Texte extrait:

::::::::::

Dans Trop noir, trop blanc, on retrouve l’humour décapant de ses spectacles. Son regard est drôle et grinçant sur les événements, sur lui-même et sur ses proches. Avec une mention particulière à sa savoureuse mère à qui il dédie cette biographie, et dont l’ombre traverse sa prose jusqu’au dernier chapitre saisissant et ô combien émouvant.

Le livre commence par une scène où elle pousse d’un véhicule en marche un Trevor de 9 ans, à moitié endormi. Le geste paraît cruel mais, en maître conteur, il dévoile lentement l’explication. Deux hommes ont pris la mère, Trevor et son petit frère dans leur minibus, qui fait office de transport en commun. Il n’y a pas d’autres passagers. Le conducteur et son comparse, armés, deviennent agressifs, traitent sa mère de femme de mauvaise vie et s’apprêtent au pire. Cette poussette leur a, en fait, sauvé la vie.

La police ne t’aime pas

Trevor Noah dresse le portrait d’une mère en monstre de tendresse. « Monstre­ » parce qu’elle pratique « l’amour à la dure ». Elle explique à son fils : « La police ne t’aime pas. Quand je te mets une raclée, c’est parce que j’essaie de te sauver. Quand ils te mettent une raclée, c’est qu’ils essaient de te tuer. »

À force de courses-poursuites, Trevor Noah compare leur relation à celle de Tom et Jerry. Cette femme est aussi celle, admirable, qui a su tracer à son fils des horizons hors des assignations de la société sud-africaine. « Elle refusait de se laisser brider par l’idée absurde que les Noirs ne devaient ou ne pouvaient pas faire ce qu’ils voulaient. »

::::::::::

Matériau fourni:
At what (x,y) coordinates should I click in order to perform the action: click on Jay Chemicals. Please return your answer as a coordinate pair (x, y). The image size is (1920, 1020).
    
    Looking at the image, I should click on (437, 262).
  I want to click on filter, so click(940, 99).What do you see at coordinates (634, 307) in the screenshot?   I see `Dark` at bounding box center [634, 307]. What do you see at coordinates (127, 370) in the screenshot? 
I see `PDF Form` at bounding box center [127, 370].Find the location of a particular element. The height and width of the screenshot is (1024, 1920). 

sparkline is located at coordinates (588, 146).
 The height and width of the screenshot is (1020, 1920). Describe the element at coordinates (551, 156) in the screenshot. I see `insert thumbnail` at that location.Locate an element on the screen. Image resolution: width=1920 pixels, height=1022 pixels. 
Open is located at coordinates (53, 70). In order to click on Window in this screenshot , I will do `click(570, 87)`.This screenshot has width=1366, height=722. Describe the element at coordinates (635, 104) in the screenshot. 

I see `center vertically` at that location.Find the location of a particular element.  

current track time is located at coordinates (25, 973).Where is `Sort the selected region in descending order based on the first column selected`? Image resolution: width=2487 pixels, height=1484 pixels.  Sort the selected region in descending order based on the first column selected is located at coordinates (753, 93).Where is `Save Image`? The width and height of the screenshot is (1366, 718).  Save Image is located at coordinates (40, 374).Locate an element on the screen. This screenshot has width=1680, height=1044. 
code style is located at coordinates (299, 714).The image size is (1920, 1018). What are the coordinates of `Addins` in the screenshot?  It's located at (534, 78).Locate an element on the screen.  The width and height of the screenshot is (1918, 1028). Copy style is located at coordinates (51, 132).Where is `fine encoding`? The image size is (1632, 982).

::::::::::

Travail demandé:
(1) Résumez en deux phrases l'extrait sur Trop noir, trop blanc.
(2) Selon l'extrait sur Trop noir, trop blanc, à quel duo Trevor Noah compare-t-il sa relation avec sa mère ?
(3) Poursuivez l'extrait sur Trop noir, trop blanc à partir de sa dernière phrase.
Les enregistrements forment un matériau distinct du texte.

En réponse:
(1) Dans Trop noir, trop blanc, Trevor Noah porte un regard drôle et grinçant sur les événements, sur lui-même et sur ses proches, en particulier sur sa mère, à qui il dédie cette biographie. Il la dépeint en « monstre de tendresse » qui pratique « l'amour à la dure », mais aussi en femme admirable qui a su ouvrir à son fils des horizons hors des assignations de la société sud-africaine.

(2) À Tom et Jerry.

(3)
Même au creux des pires difficultés financières, elle l’amène voir des grandes maisons dans des quartiers blancs, à la patinoire, au cinéma plein air, dans de grandes virées…

« Test du stylo »

On connaît le caractère raciste, discriminatoire, violent et meurtrier de l’apartheid. Dans ce livre, on le vit. Et on découvre les confins de son absurdité quand il catégorise les Japonais comme Blancs et les Chinois comme Noirs, quand il classe arbitrairement en fonction du « test du stylo » : si un stylo tient dans vos cheveux, vous aurez plus de chances d’être considéré comme Noir…

Le système est ubuesque autant qu’il est atroce, en témoignent mille anecdotes. Même après la fin officielle de l’apartheid, on voit comment une société, jadis légalement hiérarchisée en fonction des races, peut engendrer des inégalités structurelles persistantes. Un constat qui peut faire écho à l’histoire de beaucoup de pays anciennement colonisateurs.

On n’en dira pas plus sur les épisodes incroyables qui ont jalonné l’existence de Trevor Noah, jusqu’aux portes de la prison, et ceux de sa mère, miraculée après avoir reçu une balle au visage. Personne ne saura les rendre aussi justement que l’auteur.

Si Trevor Noah se moque de l’obsession de la couleur, on se laisse embarquer avec bonheur par les 50 nuances de son humour. Au-delà de sa finesse d’esprit, dont les connaisseurs le savent généreusement pourvu, on découvre un auteur à part entière.

Plus qu’une simple biographie, Trop noir, trop blanc est aussi un formidable document sur l’Afrique du Sud de l’apartheid et post-apartheid. C’est une pépite où Trevor Noah se révèle comme un écrivain aussi exceptionnel que son destin.

Trop noir, trop blanc de Trevor Noah (éd. Hors d’atteinte, 342 pp, 21,50 €)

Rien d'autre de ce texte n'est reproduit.